By the late ’70s, Cool & The Gang had survived long enough to realize that if they found an elusive frontman, they could grow even bigger. Concert promoter Dick Griffey first proposed this idea, and the group hired James “JT” Taylor.

The last detail of “Ladies Night” turned out to be important — Meekaaeel MuhammadA member of the group’s songwriting team, has fleshed out the chorus with the counter-melody “Let’s celebrate”. It refers to the band’s next hit, “Celebration,” based on the idea of ​​Ronald Harris Bell. “The truck had such a homely atmosphere, like grandma sitting on a porch with lemonade, as if it were somewhere in Alabama. The atmosphere of a rocking chair,” Bell said. Told. “One of the guys came up with that’yahoo!'”

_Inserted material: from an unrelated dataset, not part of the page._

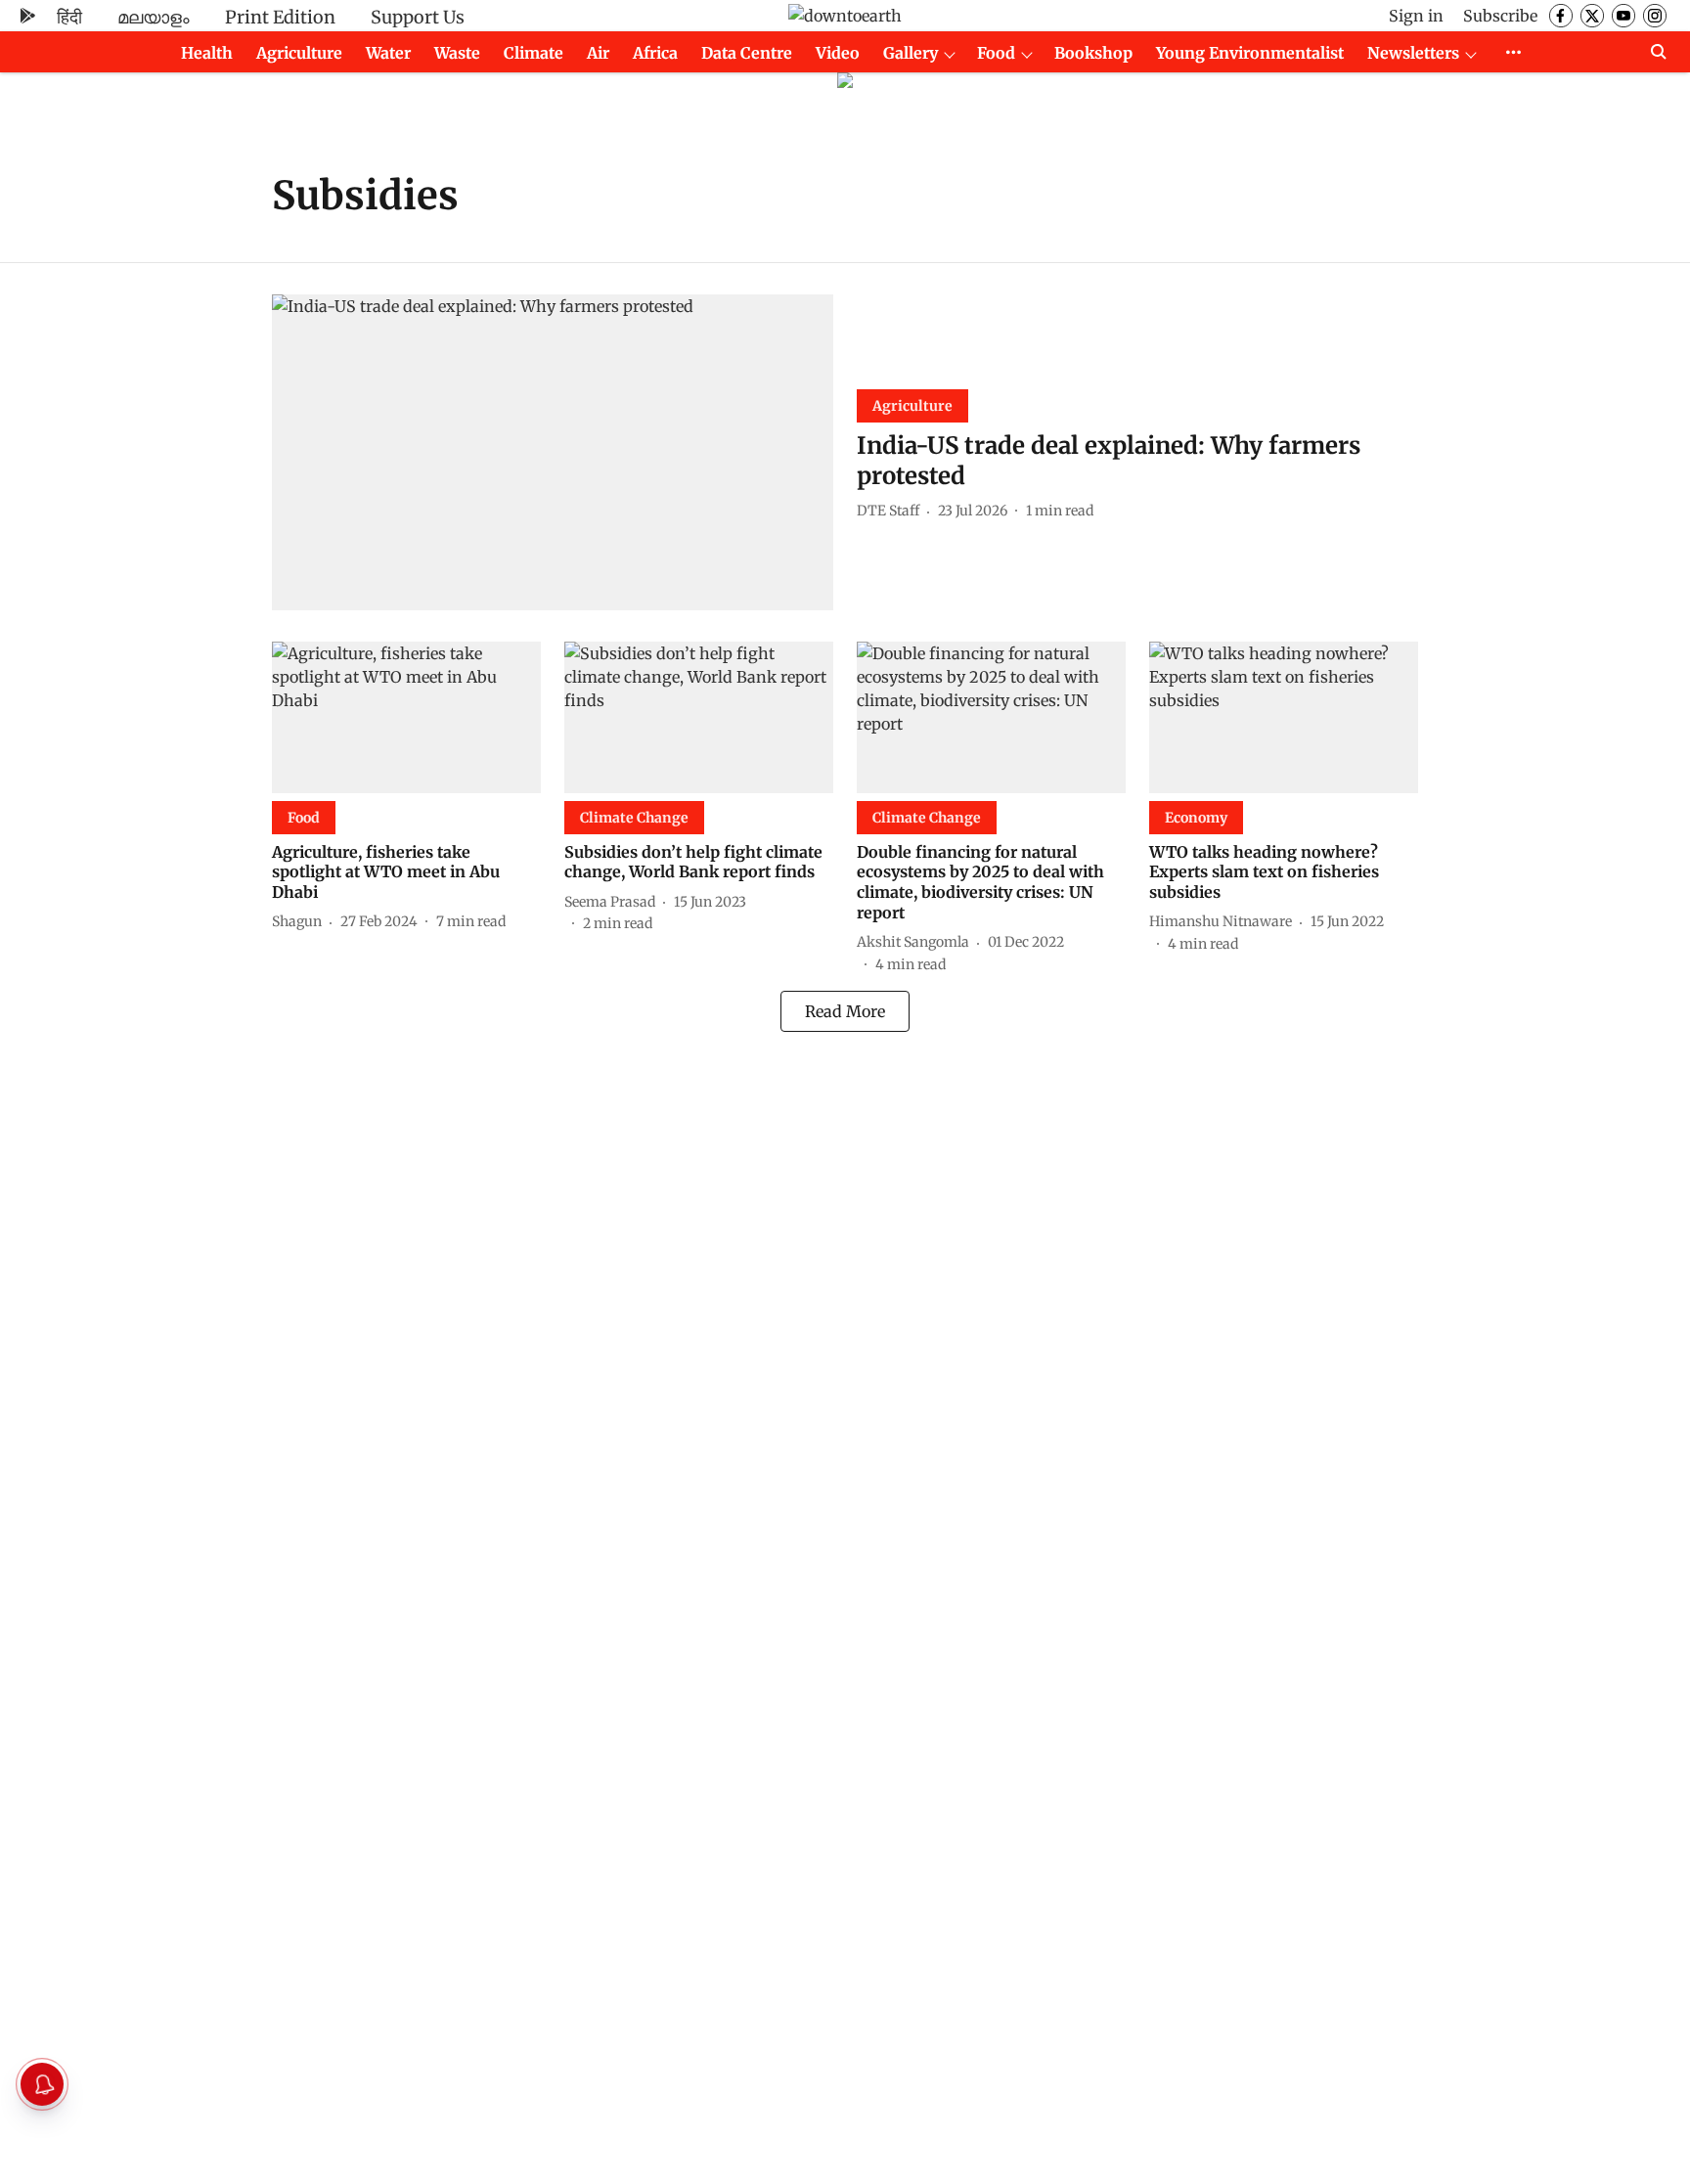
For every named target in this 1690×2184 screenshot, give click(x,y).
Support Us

“Celebration” is one of the best playlists of weddings and sporting events and one of the most famous pop songs. Playing at the International Space Station.. Tracks started a commercially prosperous period in the 80’s (“Get Down on It”, “Cherish”, “Fresh”), but after years of funky polyrhythms, disco and pop “a little”. It’s boring. What I’m saying, “Brown said. “In the end, I’m crazy about it, but it wasn’t like playing jazz or funk. These two genres, you can grow.”

The hits were almost exhausted by 1989, and the group continued to make albums and tour internationally from the 90’s to the 2000’s, replacing former members with young artists. In 2011, David Lee Roth saw Cool & The Gang perform at Glastonbury and invited him to open a band for Van Halen on the next year’s tour. According to tracking service Luminate, the group’s tracks have been streamed 2.8 billion times worldwide so far.

However, it has been difficult in the last few years. Ronald Harris Bell and saxophonist Dennis “Dee Tea” Thomas have died. Robert Bell lost his wife and another brother. When the pandemic occurred, the rest of the group had to terminate the tour schedule. When we talked about this time, Bell’s smile hung down and he began to ponder. “A lot of memories,” he said. “But we keep moving forward.”

The new album is scheduled for October, according to Brown, and the band is on the road again.

Perhaps it will eventually reach the Rock and Roll Hall of Fame. Bell smiled bitterly. “Yeah, well,” he said. “Maybe next year.”